Chapter 6 - Radical Functions and Rational Exponents - 6-4 Rational Exponents - Practice and Problem-Solving Exercises - Page 388: 119

The solutions are $x = \frac{3}{2}, -\frac{2}{3}$.

Rewrite the equation so that all terms are on the left side of the equation: $$6x^2 - 5x - 6 = 0$$ To factor a quadratic trinomial in the form $ax^2 + bx + c$, we look for factors of the product of $a$ and $c$ that when added together equals $b$. For the trinomial $6x^2 - 5x - 6$, $(a)(c)$ is $(6)(-6)$, or $-36$, so look for the factors of $-36$ that when added together will equal $b$ or $-5$. One of the factors needs to be positive and the other one negative, but the negative factor should be the one with the greater absolute value.
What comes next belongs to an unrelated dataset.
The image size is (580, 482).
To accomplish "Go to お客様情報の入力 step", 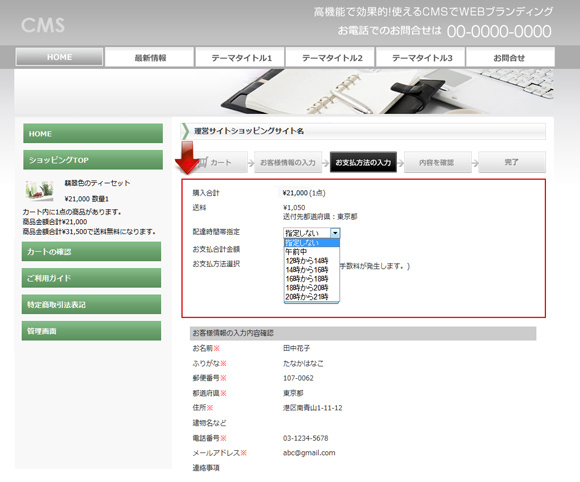I will tap(288, 162).
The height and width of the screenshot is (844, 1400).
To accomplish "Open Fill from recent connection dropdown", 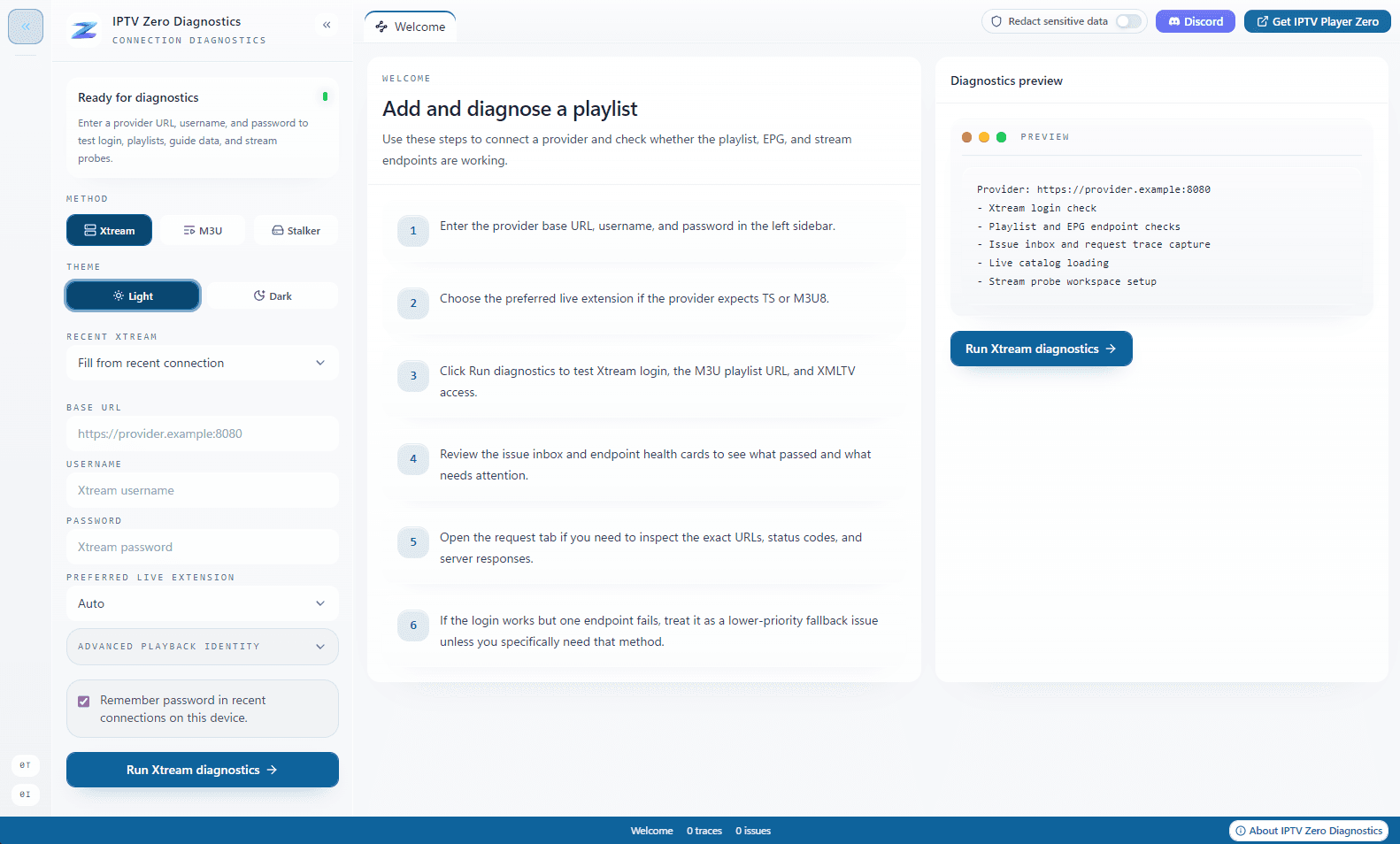I will click(x=202, y=363).
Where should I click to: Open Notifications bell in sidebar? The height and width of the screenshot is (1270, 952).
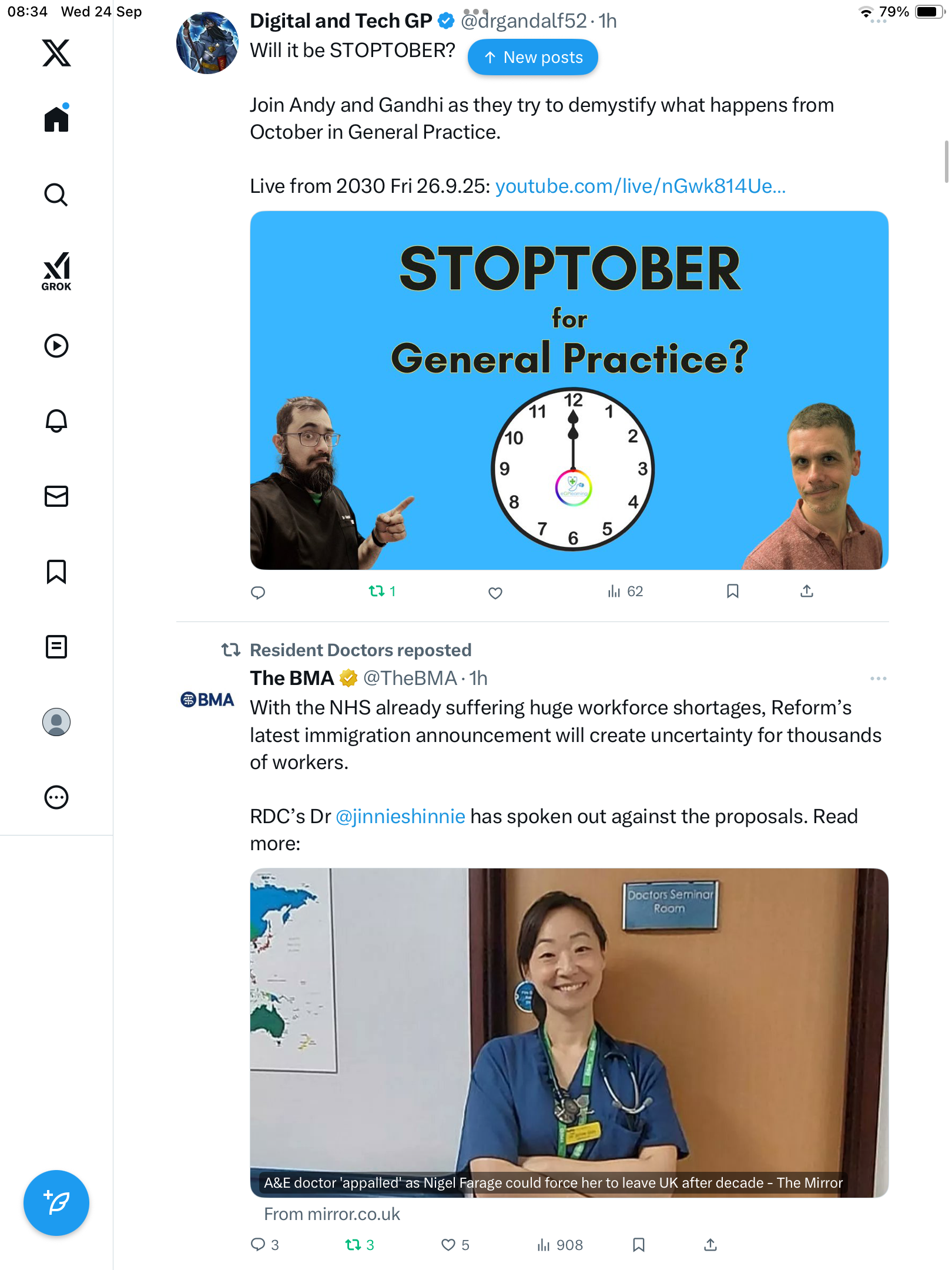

This is because a negative number multiplied with a positive number will equal a negative number; however, when a negative number is added to a positive number, the result can be either negative or positive, depending on which number has the greater absolute value. The possibilities are: $-36=(-36)(1)$ $-36+1 = -35$ $-36=(-12)(3)$ $-12+3 = -9$ $-36=(-9)(4)$ $-9+4 = -5$ The third pair, $-9$ and $4$, is the one we are looking for. Use these factors to split the middle term: $$6x^2 - 9x + 4x - 6$$ Factor by grouping. Group the first two terms together and the last two terms together: $$(6x^2 - 9x) + (4x - 6)$$ $3x$ is a common factor for the first group, and $2$ is a common factor of the second group. Factor them out to obtain: $$3x(2x - 3) + 2(2x - 3)$$ $2x - 3$ is a common of both groups, so factor it out to obtain: $$(2x - 3)(3x + 2)$$ Hence, the equation above is equivalent to: $$(2x-3)(3x+2)=0$$ Use the Zero-Product Property by equating each factor to $0$, then solve each equation. For the first factor: $2x - 3 = 0$ $2x = 3$ Divide each side by $2$ to solve for $x$: $x = \frac{3}{2}$ For the second factor: $3x + 2 = 0$ $3x = -2$ Divide each side by $3$ to solve for $x$: $x = -\frac{2}{3}$ The solutions are $x = \frac{3}{2}, -\frac{2}{3}$. To check if the solutions are correct, substitute each solution back into the equation. When $x = \frac{3}{2}$: $6x^2=5x+6\\ 6\left(\frac{3}{2}\right)^2= 5\left(\frac{3}{2}\right) +6\\ 6\left(\frac{9}{4}\right)=\frac{15}{2}+\frac{12}{2}\\ \frac{54}{4}=\frac{27}{2}\\ \frac{27}{2}=\frac{27}{2}$ When $x = -\frac{2}{3}$: $6\left(-\frac{2}{3})\right)^{2}= 5\left(-\frac{2}{3}\right) +6\\ 6\left(\frac{4}{9}\right)=-\frac{10}{3}+\frac{18}{3}\\ \frac{24}{9}=\frac{8}{3}\\ \frac{8}{3}=\frac{8}{3}$ Therefore the solutions are $\frac{3}{2}$ and $-\frac{2}{3}$.